REQUIREMENT ▸ Extract the lines beginning at the one that holds "Given: Click the" and ending at the final line of the material below, keeping them exact and leaving out all pictures.

RECORDS TO USE ▸
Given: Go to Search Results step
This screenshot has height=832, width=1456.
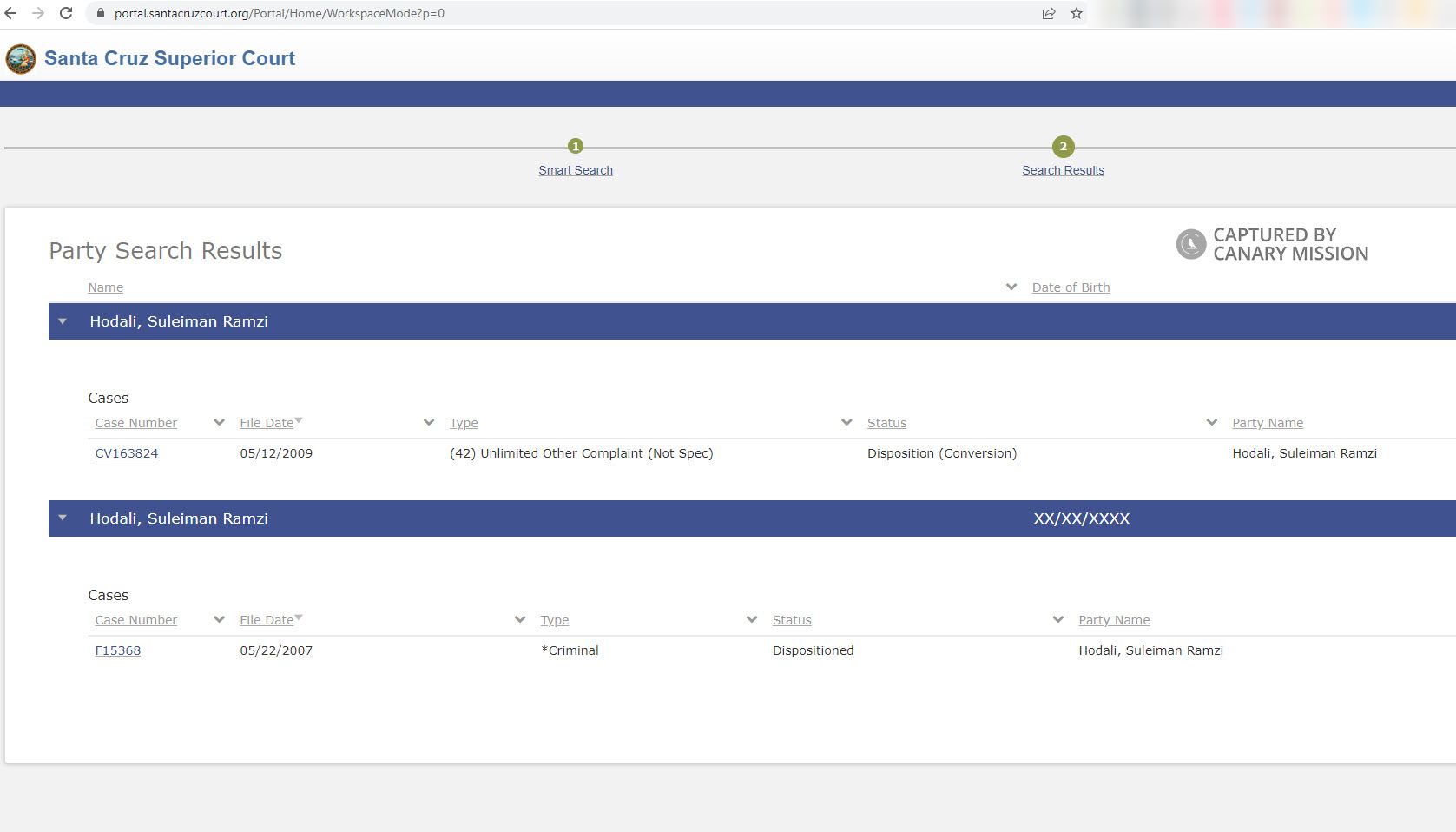Looking at the screenshot, I should coord(1063,170).
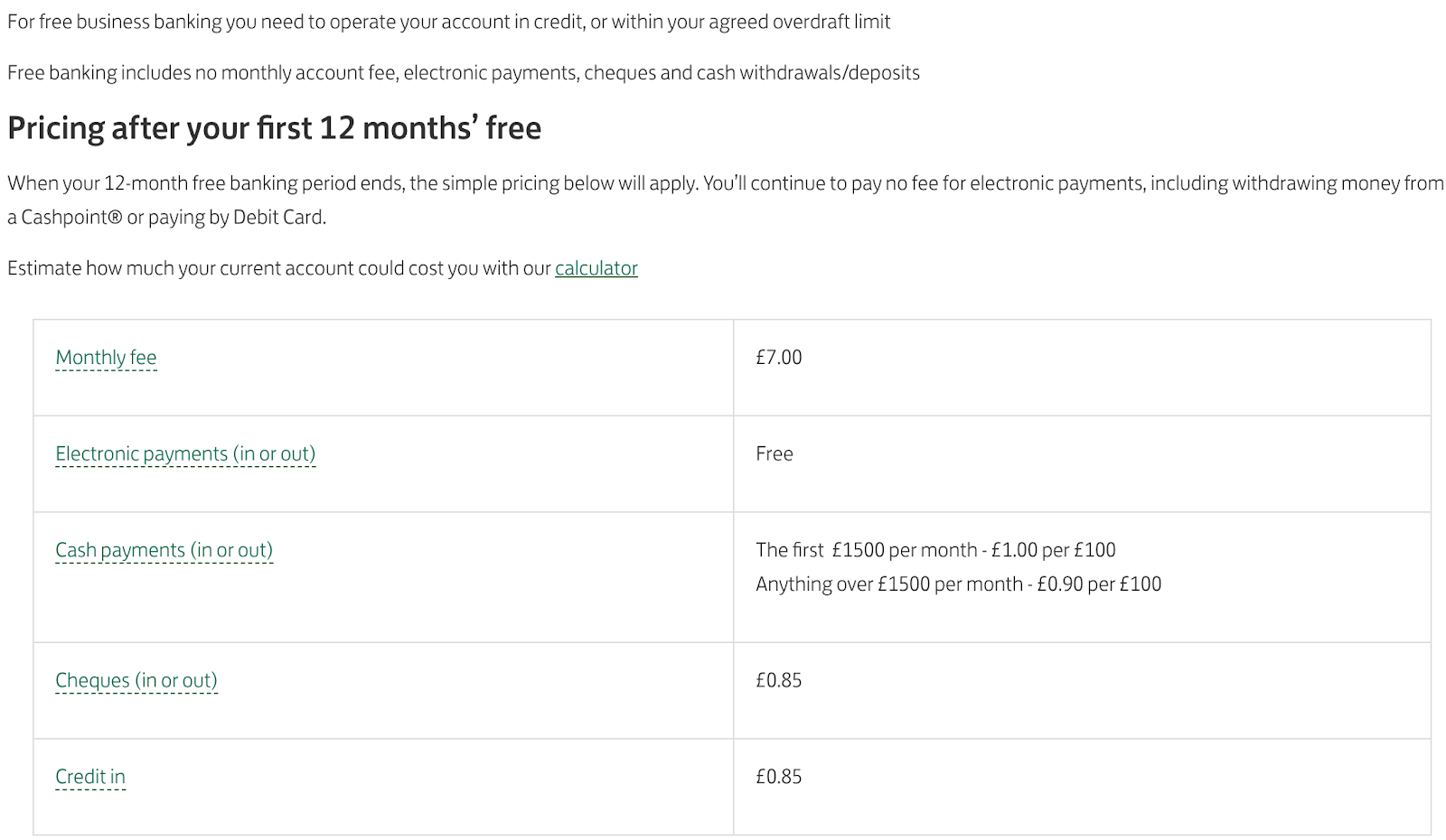Click the paragraph starting When your 12-month free banking
The width and height of the screenshot is (1446, 840).
pyautogui.click(x=726, y=201)
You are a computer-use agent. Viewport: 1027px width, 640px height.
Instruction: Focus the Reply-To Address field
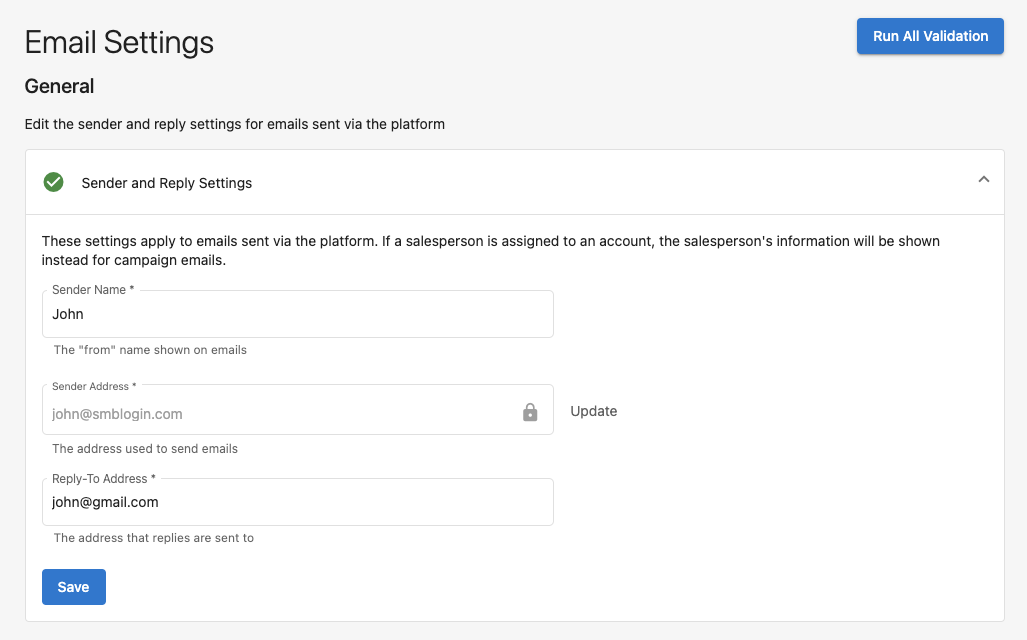pos(298,502)
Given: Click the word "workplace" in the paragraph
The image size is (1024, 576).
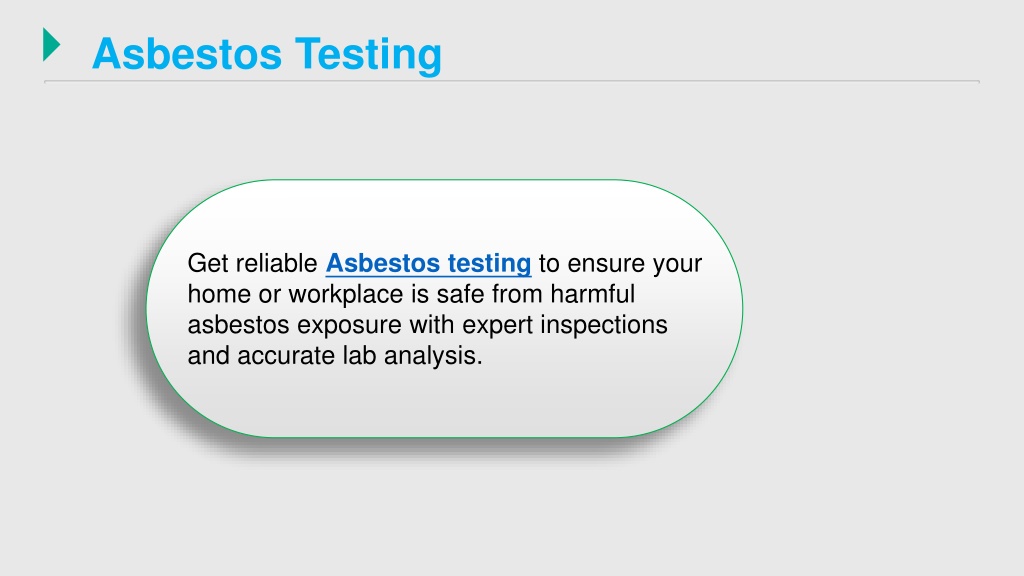Looking at the screenshot, I should pos(346,295).
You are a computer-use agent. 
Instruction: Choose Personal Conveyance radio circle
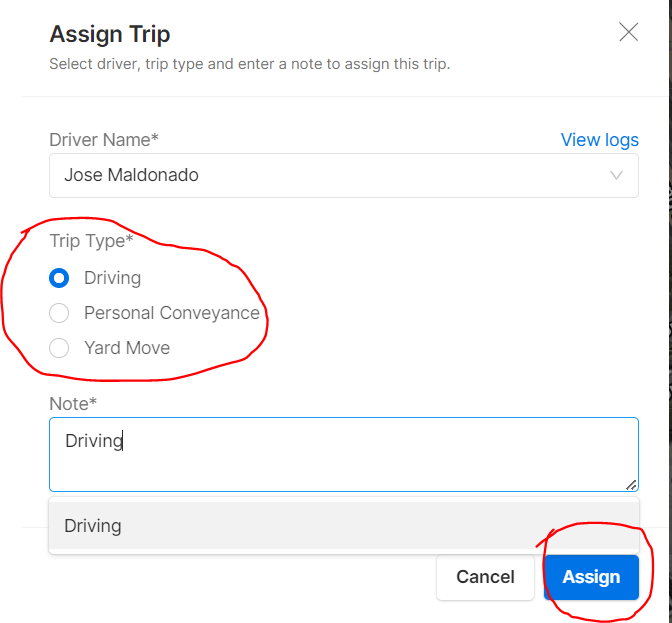[59, 313]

SOLUTION ▸
Given: Click the word "workplace" in the paragraph
The image size is (1024, 576).
Looking at the screenshot, I should pos(346,295).
You are a computer-use agent. 
Instruction: Choose Personal Conveyance radio circle
[59, 313]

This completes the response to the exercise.